--- Instrução 1 ---
Recolha dos registos todas as linhas que contenham a palavra "small", distinguindo maiúsculas de minúsculas.

No Baixo Alentejo e Algarve foram descobertos vários vestígios arqueológicos que testemunham a existência de uma civilização detentora de escrita, adoptada antes da chegada dos fenícios, e que se teria desenvolvido entre o século VIII e o V a.C. A escrita que está presente nas lápides sepulcrais desta civilização e nas moedas de Salatia (Alcácer do Sal) e é datável na Primeira idade do Ferro, surgindo no sul de Portugal e estendendo-se até à zona de fronteira. As estelas mais antigas recuam até ao século VII a.C. e as mais recentes pertencem ao século IV. O período áureo desta civilização coincidiu com o florescimento do reino de Tartessos, algo a que não deverá ser alheio a intensa relação comercial e cultural existente entre os dois povos e que também teve uma escrita, que ao contrário do que sucede com a dos cónios, é hoje conhecida nas suas linhas gerais. Não é consensual a designação da primeira escrita na peninsula ibérica. Para muitos historiadores é a escrita do sudoeste (SO) ou sud-lusitana. Já os linguístas, utilizam as designações de escrita tartessica ou turdetana. Outros concordam com a designação de escrita cónia, por não estar limitada geograficamente, mas relacionada com o povo e a cultura que criou essa escrita. E, segundo Leite de Vascocelos com os nomes konii e Konni , que aparecem inscritos em várias estelas. A posição destes estudiosos deve-se á concordância das teorias-hipoteses históricas e modelos linguísticos actualmente aceites nos meios cientificos. Estas posições baseiam-se em evidências linguísticas. Só que até á data não foram encontrados dados arqueologicos evidentes, daí que investigadores duvidem da existência dos cónios, outros negam a existência de celtas na península. A localização provável de Conistorgis a sua principal cidade ou capital é a norte de Ossonoba (actual cidade de Faro). A cidade principal do país dos cónios era Conistorgis, que em língua cónia, significaria "Cidade Real", de acordo com Estrabão, que considerava a região celta. Foi destruída pelos lusitanos, por estes terem-se aliado aos romanos durante a conquista romana da Península Ibérica. A localização exacta desta cidade ainda não foi descoberta.



Aparentemente, antes da chegada dos romanos, os cónios eram monoteístas. O deus dos Cónios era Elohim, segundo uma estela que se encontra presentemente no Museu de Évora. O Sudoeste na Idade do Ferro, desde o séc. VI a.C., apresenta um complexo de influências religiosas tartéssicas, gaditanas (bastante helenizadas) e célticas ou pré-celticas, correspondente a uma zona de grandes interacções culturais e movimentos de populações.
 
Como viviam os lusitanos?
Economia e Sociadade


A pecuária foi a grande fonte de riqueza gentílica dos Lusitanos. O mesmo podemos dizer a propósito dos seus vizinhos, os Vetões, e também daqueles a que genericamente chamam Celtiberos.

--- Instrução 2 ---
Enumere todas as designações que o excerto sobre os cónios atribui à primeira escrita da península ibérica.

--- Registos a processar ---
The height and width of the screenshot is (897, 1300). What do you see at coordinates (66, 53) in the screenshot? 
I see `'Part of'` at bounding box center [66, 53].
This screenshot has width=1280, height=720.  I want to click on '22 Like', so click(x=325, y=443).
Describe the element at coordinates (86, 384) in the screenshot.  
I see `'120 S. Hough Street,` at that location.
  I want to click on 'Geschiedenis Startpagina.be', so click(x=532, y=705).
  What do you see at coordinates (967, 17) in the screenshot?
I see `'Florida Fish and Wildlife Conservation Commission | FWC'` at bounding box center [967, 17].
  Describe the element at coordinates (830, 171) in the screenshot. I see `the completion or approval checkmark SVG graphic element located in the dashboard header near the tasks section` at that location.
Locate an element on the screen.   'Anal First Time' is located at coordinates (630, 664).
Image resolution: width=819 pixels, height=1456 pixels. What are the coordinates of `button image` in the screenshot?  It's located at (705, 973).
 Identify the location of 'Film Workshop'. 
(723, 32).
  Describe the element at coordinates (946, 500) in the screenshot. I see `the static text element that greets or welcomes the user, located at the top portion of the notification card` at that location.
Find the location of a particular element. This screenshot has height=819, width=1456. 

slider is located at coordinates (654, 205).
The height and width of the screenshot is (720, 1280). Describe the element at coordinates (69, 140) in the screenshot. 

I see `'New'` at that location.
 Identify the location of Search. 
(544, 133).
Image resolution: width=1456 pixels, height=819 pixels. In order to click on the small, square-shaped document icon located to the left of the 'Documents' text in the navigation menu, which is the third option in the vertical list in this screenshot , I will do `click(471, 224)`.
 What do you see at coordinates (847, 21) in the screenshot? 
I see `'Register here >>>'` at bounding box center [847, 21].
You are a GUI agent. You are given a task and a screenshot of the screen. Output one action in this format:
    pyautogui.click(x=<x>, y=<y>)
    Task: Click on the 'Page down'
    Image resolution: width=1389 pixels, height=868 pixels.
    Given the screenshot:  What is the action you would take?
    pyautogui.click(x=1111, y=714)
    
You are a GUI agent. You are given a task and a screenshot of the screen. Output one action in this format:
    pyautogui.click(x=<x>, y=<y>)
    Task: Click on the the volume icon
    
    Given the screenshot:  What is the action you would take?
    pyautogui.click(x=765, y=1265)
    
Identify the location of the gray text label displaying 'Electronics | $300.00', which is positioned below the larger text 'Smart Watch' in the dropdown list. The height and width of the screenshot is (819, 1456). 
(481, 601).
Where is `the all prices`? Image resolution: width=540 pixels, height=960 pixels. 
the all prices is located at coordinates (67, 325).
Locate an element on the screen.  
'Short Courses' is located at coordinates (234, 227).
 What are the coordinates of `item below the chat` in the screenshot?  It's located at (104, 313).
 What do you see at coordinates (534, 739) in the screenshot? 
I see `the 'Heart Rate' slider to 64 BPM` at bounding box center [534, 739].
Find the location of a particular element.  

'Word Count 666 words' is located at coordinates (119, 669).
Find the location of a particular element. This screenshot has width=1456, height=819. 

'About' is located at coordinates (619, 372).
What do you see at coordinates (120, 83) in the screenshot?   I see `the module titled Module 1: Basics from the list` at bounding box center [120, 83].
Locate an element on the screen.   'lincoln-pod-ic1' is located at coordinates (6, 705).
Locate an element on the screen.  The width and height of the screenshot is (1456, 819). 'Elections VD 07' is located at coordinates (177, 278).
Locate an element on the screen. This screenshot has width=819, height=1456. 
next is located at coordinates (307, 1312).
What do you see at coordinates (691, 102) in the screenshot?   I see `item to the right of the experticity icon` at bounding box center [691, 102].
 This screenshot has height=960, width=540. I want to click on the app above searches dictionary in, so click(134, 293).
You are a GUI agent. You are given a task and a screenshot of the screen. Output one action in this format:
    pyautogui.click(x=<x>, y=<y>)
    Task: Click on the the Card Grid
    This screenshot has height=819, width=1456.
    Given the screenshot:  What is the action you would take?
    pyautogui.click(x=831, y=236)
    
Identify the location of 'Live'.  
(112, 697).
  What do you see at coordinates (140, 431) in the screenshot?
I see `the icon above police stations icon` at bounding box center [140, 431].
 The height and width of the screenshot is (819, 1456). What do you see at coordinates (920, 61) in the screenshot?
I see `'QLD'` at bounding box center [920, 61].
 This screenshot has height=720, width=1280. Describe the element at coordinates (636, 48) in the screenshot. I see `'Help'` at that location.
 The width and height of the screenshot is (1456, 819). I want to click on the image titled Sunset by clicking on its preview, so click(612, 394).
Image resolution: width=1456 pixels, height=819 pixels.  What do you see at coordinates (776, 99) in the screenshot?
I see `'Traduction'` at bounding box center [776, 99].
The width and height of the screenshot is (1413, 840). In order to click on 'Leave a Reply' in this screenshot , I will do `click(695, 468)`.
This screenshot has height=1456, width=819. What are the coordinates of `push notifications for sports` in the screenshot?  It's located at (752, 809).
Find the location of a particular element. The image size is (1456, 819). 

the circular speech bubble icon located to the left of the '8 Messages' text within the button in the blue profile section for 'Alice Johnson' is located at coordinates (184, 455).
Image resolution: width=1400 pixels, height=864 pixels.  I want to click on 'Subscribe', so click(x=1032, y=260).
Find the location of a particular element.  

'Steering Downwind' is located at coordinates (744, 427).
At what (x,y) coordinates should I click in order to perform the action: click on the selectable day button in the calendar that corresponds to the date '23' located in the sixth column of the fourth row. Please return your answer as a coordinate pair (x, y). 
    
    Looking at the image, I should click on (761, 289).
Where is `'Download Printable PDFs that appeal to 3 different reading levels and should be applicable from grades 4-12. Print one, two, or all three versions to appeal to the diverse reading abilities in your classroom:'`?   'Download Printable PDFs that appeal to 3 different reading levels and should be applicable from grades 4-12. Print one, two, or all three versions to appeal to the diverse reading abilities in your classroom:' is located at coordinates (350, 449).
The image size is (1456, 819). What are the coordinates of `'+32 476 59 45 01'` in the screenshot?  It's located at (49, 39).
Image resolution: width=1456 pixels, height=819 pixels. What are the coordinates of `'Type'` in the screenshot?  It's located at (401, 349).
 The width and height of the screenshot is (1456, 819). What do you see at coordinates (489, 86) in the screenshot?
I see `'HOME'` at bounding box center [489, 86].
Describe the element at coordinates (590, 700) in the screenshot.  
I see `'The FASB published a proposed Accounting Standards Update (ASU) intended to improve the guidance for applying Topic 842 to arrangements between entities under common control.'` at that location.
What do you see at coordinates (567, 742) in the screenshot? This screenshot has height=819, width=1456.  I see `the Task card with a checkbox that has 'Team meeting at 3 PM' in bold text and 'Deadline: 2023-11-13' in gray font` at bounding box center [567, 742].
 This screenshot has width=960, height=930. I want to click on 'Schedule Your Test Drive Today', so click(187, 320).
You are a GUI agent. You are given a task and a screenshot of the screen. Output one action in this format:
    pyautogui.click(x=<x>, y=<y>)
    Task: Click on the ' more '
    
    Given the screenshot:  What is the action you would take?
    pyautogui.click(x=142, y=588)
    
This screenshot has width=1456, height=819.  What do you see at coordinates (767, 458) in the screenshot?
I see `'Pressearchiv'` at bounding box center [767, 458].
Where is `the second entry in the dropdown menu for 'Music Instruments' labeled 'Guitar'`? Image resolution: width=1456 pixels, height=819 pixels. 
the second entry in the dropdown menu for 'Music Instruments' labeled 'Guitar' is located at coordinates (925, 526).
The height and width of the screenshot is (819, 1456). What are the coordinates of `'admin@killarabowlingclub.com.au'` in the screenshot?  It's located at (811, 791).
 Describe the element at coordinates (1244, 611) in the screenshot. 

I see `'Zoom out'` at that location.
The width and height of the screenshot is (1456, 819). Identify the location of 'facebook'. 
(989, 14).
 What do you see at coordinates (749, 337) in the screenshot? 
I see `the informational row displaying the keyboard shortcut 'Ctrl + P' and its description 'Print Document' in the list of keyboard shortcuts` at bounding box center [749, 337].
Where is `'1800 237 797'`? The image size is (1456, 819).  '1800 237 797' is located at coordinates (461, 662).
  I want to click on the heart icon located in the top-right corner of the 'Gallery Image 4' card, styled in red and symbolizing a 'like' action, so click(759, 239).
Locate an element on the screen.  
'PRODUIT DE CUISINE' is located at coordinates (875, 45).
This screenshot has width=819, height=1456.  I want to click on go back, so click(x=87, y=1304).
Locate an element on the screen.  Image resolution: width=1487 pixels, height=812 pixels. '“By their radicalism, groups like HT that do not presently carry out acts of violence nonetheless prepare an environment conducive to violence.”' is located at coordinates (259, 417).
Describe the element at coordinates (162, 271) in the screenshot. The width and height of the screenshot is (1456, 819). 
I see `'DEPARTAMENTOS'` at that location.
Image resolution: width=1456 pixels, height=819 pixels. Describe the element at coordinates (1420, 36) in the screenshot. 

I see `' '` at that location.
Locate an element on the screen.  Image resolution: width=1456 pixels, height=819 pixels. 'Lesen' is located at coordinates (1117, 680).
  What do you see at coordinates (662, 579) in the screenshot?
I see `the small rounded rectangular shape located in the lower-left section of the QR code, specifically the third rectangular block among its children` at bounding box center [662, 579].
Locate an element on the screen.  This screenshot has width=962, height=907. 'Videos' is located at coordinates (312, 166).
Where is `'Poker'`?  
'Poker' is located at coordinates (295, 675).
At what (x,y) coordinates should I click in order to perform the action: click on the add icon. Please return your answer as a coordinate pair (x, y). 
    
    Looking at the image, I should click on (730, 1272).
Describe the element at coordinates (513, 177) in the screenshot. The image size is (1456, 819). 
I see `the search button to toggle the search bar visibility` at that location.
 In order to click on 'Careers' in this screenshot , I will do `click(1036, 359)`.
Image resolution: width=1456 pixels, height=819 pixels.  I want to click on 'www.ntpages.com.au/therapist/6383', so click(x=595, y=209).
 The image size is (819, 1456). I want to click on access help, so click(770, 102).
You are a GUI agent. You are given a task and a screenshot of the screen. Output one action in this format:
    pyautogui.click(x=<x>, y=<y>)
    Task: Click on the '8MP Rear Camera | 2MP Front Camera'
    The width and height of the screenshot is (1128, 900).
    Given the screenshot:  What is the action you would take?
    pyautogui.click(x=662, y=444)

--- Resposta 1 ---
Image resolution: width=1456 pixels, height=819 pixels. In order to click on the small, square-shaped document icon located to the left of the 'Documents' text in the navigation menu, which is the third option in the vertical list in this screenshot , I will do `click(471, 224)`.
I see `the small rounded rectangular shape located in the lower-left section of the QR code, specifically the third rectangular block among its children` at bounding box center [662, 579].

--- Resposta 2 ---
- escrita do sudoeste (SO)
- sud-lusitana
- escrita tartessica
- turdetana
- escrita cónia